Rente & Pension
 

Rentensteigerung durch Anerkennung weiterer Zulagen als Arbeitsentgelt?

Uwe Köhler
Dietrich Feldmann
Wolfgang Hadamschek

Viele Beamte und Tarifbeschäftigte der OFD Cottbus waren vor dem 3. Oktober 1990 bei der Zollverwaltung der DDR beschäftigt. Die dort erworbenen Ansprüche und Anwartschaften, d.h. insbesondere die Zeiten der Beschäftigung und das erzielte Arbeitsentgelt werden in die gesetzliche Rentenversicherung überführt. Bislang besteht das Arbeitsentgelt aus den Besoldungsbezügen und Zulagen wie Hauptstadtzulage, Grenz- und Hundeführerzuschlag sowie dem Wohnungsgeld. Unberücksichtigt blieb bisher u.a. das Verpflegungsgeld, obwohl es allen Beschäftigten monatlich gezahlt wurde.

Verschiedenen Pressemitteilungen der letzten Monate war nun zu entnehmen, dass das Bundessozialgericht eine Entscheidung zur Zahlung von Zulagen – hier der Jahresendprämie – mit dem Urteil vom 23. August 2007 – B 4 RS 4/06 R getroffen hat.

Die AG Rente und Pension unseres Bezirksverbandes hat sich mit diesem Urteil auseinandergesetzt. Die Mitglieder der AG sind zu der Überzeugung gelangt, dass damit eine höchstrichterliche Entscheidung vorliegt, nach der auch solche bisher nicht berücksichtigte Zulagen wie das Verpflegungsgeld zum Arbeitsentgelt hinzuzurechnen sind. Als Betroffene haben sie den Anfang gemacht und einen Antrag auf Überprüfung des ursprünglichen Entgeltüberführungsbescheides an den zuständigen Versorgungsträger, das Referat Z 26 der OFD Cottbus, gestellt. Zwischenzeitlich sind auch von anderen ehemaligen Beschäftigten der Zollverwaltung der DDR derartige Anträge eingegangen. Und die Zahl dieser Anträge wird weiter steigen. Denn nur der Berechtigte, der einen Antrag stellt, kann von einer möglichen Neufestsetzung des Arbeitsentgelts profitieren. Diesen Vorteil werden alle die Kolleginnen und Kollegen haben, unabhängig ob schon Rentner, Ruhestandsbeamter oder noch Aktiver, die kurzfristig zum Ausschluss von Verjährungsfristen einen Antrag stellen. Und vor allem dann, wenn die Beitragsbemessungsgrenze bisher nicht erreicht wurde, werden sich die Vorteile zeigen.

(Gespeicherte Einträge)
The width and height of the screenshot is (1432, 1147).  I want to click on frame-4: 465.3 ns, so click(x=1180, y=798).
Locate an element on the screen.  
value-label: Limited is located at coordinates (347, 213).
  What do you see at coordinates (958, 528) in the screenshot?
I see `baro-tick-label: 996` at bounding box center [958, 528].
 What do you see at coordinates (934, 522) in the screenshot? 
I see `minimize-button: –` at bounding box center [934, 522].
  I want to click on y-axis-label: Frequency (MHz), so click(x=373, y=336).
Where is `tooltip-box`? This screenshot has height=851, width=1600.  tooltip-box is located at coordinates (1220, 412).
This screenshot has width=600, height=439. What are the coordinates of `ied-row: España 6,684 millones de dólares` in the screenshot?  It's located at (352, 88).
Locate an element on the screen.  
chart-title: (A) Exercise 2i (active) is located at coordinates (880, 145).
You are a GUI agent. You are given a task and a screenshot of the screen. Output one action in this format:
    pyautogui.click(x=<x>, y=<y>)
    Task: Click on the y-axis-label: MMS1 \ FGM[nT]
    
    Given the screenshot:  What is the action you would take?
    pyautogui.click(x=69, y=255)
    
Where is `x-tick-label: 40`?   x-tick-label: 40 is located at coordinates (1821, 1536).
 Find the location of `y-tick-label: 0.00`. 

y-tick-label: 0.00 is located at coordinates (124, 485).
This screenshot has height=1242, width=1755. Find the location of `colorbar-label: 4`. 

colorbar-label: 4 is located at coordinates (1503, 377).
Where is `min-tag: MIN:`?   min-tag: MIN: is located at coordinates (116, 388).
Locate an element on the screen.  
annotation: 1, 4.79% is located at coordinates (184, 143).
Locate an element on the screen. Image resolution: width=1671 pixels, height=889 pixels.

**Aufgabenstellung:** Gib den Text zur Anrechnung von Zulagen als Arbeitsentgelt ab der Stelle mit „Viele Beamte und“ bis einschließlich „R getroffen hat.“ erneut wieder. Ersetze darin jedes „Arbeitsentgelt“ durch „Arbeitsverdienst“.

**Lösung:**
Viele Beamte und Tarifbeschäftigte der OFD Cottbus waren vor dem 3. Oktober 1990 bei der Zollverwaltung der DDR beschäftigt. Die dort erworbenen Ansprüche und Anwartschaften, d.h. insbesondere die Zeiten der Beschäftigung und das erzielte Arbeitsverdienst werden in die gesetzliche Rentenversicherung überführt. Bislang besteht das Arbeitsverdienst aus den Besoldungsbezügen und Zulagen wie Hauptstadtzulage, Grenz- und Hundeführerzuschlag sowie dem Wohnungsgeld. Unberücksichtigt blieb bisher u.a. das Verpflegungsgeld, obwohl es allen Beschäftigten monatlich gezahlt wurde.

Verschiedenen Pressemitteilungen der letzten Monate war nun zu entnehmen, dass das Bundessozialgericht eine Entscheidung zur Zahlung von Zulagen – hier der Jahresendprämie – mit dem Urteil vom 23. August 2007 – B 4 RS 4/06 R getroffen hat.